Could you return every record below exactly as it is written?

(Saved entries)
────────
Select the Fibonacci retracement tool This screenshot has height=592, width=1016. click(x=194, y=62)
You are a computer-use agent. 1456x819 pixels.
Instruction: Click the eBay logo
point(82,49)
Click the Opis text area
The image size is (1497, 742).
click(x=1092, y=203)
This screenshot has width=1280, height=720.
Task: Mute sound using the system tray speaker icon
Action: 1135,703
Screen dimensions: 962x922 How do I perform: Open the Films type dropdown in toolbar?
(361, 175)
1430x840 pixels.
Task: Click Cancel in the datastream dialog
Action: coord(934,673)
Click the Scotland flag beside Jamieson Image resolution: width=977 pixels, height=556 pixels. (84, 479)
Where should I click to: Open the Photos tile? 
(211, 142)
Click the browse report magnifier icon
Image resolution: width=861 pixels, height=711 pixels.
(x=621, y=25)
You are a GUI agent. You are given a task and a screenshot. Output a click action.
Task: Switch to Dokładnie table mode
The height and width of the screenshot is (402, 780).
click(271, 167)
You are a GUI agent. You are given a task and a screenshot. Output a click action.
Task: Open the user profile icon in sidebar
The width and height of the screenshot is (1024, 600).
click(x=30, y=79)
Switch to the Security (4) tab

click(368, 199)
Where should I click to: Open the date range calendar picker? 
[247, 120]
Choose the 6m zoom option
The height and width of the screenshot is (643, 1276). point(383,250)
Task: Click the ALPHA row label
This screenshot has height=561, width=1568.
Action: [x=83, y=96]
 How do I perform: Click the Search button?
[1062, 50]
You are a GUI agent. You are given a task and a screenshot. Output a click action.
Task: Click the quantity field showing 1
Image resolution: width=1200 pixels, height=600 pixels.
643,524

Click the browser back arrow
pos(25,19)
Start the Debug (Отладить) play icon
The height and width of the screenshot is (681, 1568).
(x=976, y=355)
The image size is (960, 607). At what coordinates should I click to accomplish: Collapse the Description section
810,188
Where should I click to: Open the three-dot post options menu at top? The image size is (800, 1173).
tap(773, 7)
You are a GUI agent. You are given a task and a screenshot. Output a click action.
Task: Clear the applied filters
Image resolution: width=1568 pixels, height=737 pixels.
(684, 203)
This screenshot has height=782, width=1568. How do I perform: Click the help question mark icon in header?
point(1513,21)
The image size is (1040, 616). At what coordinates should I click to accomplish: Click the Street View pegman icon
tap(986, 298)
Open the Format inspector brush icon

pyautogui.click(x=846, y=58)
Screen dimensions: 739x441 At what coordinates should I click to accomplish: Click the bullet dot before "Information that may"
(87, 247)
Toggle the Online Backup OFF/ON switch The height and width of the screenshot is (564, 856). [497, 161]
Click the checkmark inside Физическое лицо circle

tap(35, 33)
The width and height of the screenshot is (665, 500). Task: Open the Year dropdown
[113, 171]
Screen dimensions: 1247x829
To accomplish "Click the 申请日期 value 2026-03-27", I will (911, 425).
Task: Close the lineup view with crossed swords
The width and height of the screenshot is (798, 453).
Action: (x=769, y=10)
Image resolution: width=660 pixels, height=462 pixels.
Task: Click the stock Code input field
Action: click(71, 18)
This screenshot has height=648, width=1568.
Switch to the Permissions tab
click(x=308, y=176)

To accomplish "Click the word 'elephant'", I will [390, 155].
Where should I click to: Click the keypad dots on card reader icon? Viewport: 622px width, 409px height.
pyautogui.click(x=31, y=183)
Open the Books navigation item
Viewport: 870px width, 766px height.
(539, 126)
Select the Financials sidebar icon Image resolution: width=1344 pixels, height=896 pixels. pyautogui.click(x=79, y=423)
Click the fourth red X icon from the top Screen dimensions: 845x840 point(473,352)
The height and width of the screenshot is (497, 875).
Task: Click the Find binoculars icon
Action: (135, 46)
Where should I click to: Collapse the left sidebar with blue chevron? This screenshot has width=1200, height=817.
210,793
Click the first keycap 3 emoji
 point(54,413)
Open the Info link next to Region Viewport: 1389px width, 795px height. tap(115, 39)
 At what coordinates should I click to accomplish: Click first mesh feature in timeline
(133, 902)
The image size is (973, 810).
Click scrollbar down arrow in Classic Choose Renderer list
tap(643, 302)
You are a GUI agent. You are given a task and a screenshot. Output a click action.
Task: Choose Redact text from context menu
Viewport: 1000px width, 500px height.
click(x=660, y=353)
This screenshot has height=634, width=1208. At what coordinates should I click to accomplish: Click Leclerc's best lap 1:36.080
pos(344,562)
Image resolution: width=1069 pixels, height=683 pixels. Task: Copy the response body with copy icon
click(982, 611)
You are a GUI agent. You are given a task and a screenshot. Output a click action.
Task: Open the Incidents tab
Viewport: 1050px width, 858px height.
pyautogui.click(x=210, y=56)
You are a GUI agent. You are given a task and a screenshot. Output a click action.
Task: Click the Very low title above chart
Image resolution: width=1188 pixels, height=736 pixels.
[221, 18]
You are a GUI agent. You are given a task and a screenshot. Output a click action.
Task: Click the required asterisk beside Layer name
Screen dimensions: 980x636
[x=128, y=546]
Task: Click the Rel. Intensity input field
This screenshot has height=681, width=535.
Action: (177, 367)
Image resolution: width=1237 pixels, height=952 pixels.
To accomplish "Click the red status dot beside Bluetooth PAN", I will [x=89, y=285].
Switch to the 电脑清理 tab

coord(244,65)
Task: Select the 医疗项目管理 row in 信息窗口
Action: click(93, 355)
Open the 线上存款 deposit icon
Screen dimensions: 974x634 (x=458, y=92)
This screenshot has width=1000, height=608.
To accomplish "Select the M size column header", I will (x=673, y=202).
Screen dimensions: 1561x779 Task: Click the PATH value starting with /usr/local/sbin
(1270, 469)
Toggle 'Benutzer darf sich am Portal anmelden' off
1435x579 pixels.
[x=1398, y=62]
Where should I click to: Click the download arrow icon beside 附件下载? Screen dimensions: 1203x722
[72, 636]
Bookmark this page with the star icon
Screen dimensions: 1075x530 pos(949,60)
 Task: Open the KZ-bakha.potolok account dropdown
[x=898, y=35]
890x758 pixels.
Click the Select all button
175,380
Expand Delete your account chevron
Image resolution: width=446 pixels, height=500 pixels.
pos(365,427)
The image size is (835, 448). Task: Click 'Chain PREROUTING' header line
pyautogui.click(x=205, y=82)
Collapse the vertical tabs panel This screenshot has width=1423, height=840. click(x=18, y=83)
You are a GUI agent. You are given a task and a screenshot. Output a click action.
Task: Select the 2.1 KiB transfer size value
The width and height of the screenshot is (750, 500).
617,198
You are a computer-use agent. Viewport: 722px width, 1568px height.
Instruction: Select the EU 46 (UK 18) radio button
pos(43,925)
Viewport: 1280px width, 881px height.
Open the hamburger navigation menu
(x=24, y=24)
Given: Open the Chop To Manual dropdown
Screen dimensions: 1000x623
────────
Written solution »
Select the Fibonacci retracement tool This screenshot has height=592, width=1016. click(x=194, y=62)
You are a computer-use agent. 1456x819 pixels.
Instruction: Click the eBay logo
point(82,49)
Click the Opis text area
The image size is (1497, 742).
click(x=1092, y=203)
This screenshot has width=1280, height=720.
Task: Mute sound using the system tray speaker icon
Action: 1135,703
Screen dimensions: 962x922 How do I perform: Open the Films type dropdown in toolbar?
(361, 175)
1430x840 pixels.
Task: Click Cancel in the datastream dialog
Action: coord(934,673)
Click the Scotland flag beside Jamieson Image resolution: width=977 pixels, height=556 pixels. (84, 479)
Where should I click to: Open the Photos tile? 
(211, 142)
Click the browse report magnifier icon
Image resolution: width=861 pixels, height=711 pixels.
(x=621, y=25)
You are a GUI agent. You are given a task and a screenshot. Output a click action.
Task: Switch to Dokładnie table mode
The height and width of the screenshot is (402, 780).
click(271, 167)
You are a GUI agent. You are given a task and a screenshot. Output a click action.
Task: Open the user profile icon in sidebar
The width and height of the screenshot is (1024, 600).
click(x=30, y=79)
Switch to the Security (4) tab

click(368, 199)
Where should I click to: Open the date range calendar picker? 
[247, 120]
Choose the 6m zoom option
The height and width of the screenshot is (643, 1276). point(383,250)
Task: Click the ALPHA row label
This screenshot has height=561, width=1568.
Action: [x=83, y=96]
 How do I perform: Click the Search button?
[1062, 50]
You are a GUI agent. You are given a task and a screenshot. Output a click action.
Task: Click the quantity field showing 1
Image resolution: width=1200 pixels, height=600 pixels.
643,524

Click the browser back arrow
pos(25,19)
Start the Debug (Отладить) play icon
The height and width of the screenshot is (681, 1568).
(x=976, y=355)
The image size is (960, 607). At what coordinates should I click to accomplish: Collapse the Description section
810,188
Where should I click to: Open the three-dot post options menu at top? The image size is (800, 1173).
tap(773, 7)
You are a GUI agent. You are given a task and a screenshot. Output a click action.
Task: Clear the applied filters
Image resolution: width=1568 pixels, height=737 pixels.
(684, 203)
This screenshot has height=782, width=1568. How do I perform: Click the help question mark icon in header?
point(1513,21)
The image size is (1040, 616). At what coordinates should I click to accomplish: Click the Street View pegman icon
tap(986, 298)
Open the Format inspector brush icon

pyautogui.click(x=846, y=58)
Screen dimensions: 739x441 At what coordinates should I click to accomplish: Click the bullet dot before "Information that may"
(87, 247)
Toggle the Online Backup OFF/ON switch The height and width of the screenshot is (564, 856). [497, 161]
Click the checkmark inside Физическое лицо circle

tap(35, 33)
The width and height of the screenshot is (665, 500). Task: Open the Year dropdown
[113, 171]
Screen dimensions: 1247x829
To accomplish "Click the 申请日期 value 2026-03-27", I will (911, 425).
Task: Close the lineup view with crossed swords
The width and height of the screenshot is (798, 453).
Action: (x=769, y=10)
Image resolution: width=660 pixels, height=462 pixels.
Task: Click the stock Code input field
Action: click(71, 18)
This screenshot has height=648, width=1568.
Switch to the Permissions tab
click(x=308, y=176)

To accomplish "Click the word 'elephant'", I will [390, 155].
Where should I click to: Click the keypad dots on card reader icon? Viewport: 622px width, 409px height.
pyautogui.click(x=31, y=183)
Open the Books navigation item
Viewport: 870px width, 766px height.
(539, 126)
Select the Financials sidebar icon Image resolution: width=1344 pixels, height=896 pixels. pyautogui.click(x=79, y=423)
Click the fourth red X icon from the top Screen dimensions: 845x840 point(473,352)
The height and width of the screenshot is (497, 875).
Task: Click the Find binoculars icon
Action: (135, 46)
Where should I click to: Collapse the left sidebar with blue chevron? This screenshot has width=1200, height=817.
210,793
Click the first keycap 3 emoji
 point(54,413)
Open the Info link next to Region Viewport: 1389px width, 795px height. tap(115, 39)
 At what coordinates should I click to accomplish: Click first mesh feature in timeline
(133, 902)
The image size is (973, 810).
Click scrollbar down arrow in Classic Choose Renderer list
tap(643, 302)
You are a GUI agent. You are given a task and a screenshot. Output a click action.
Task: Choose Redact text from context menu
Viewport: 1000px width, 500px height.
click(x=660, y=353)
This screenshot has height=634, width=1208. At what coordinates should I click to accomplish: Click Leclerc's best lap 1:36.080
pos(344,562)
Image resolution: width=1069 pixels, height=683 pixels. Task: Copy the response body with copy icon
click(982, 611)
You are a GUI agent. You are given a task and a screenshot. Output a click action.
Task: Open the Incidents tab
Viewport: 1050px width, 858px height.
pyautogui.click(x=210, y=56)
You are a GUI agent. You are given a task and a screenshot. Output a click action.
Task: Click the Very low title above chart
Image resolution: width=1188 pixels, height=736 pixels.
[221, 18]
You are a GUI agent. You are given a task and a screenshot. Output a click action.
Task: Click the required asterisk beside Layer name
Screen dimensions: 980x636
[x=128, y=546]
Task: Click the Rel. Intensity input field
This screenshot has height=681, width=535.
Action: (177, 367)
Image resolution: width=1237 pixels, height=952 pixels.
To accomplish "Click the red status dot beside Bluetooth PAN", I will [x=89, y=285].
Switch to the 电脑清理 tab

coord(244,65)
Task: Select the 医疗项目管理 row in 信息窗口
Action: click(93, 355)
Open the 线上存款 deposit icon
Screen dimensions: 974x634 (x=458, y=92)
This screenshot has width=1000, height=608.
To accomplish "Select the M size column header", I will (x=673, y=202).
Screen dimensions: 1561x779 Task: Click the PATH value starting with /usr/local/sbin
(1270, 469)
Toggle 'Benutzer darf sich am Portal anmelden' off
1435x579 pixels.
[x=1398, y=62]
Where should I click to: Click the download arrow icon beside 附件下载? Screen dimensions: 1203x722
[72, 636]
Bookmark this page with the star icon
Screen dimensions: 1075x530 pos(949,60)
 Task: Open the KZ-bakha.potolok account dropdown
[x=898, y=35]
890x758 pixels.
Click the Select all button
175,380
Expand Delete your account chevron
Image resolution: width=446 pixels, height=500 pixels.
pos(365,427)
The image size is (835, 448). Task: Click 'Chain PREROUTING' header line
pyautogui.click(x=205, y=82)
Collapse the vertical tabs panel This screenshot has width=1423, height=840. click(x=18, y=83)
You are a GUI agent. You are given a task and a screenshot. Output a click action.
Task: Select the 2.1 KiB transfer size value
The width and height of the screenshot is (750, 500).
617,198
You are a computer-use agent. Viewport: 722px width, 1568px height.
Instruction: Select the EU 46 (UK 18) radio button
pos(43,925)
Viewport: 1280px width, 881px height.
Open the hamburger navigation menu
(x=24, y=24)
Given: Open the Chop To Manual dropdown
Screen dimensions: 1000x623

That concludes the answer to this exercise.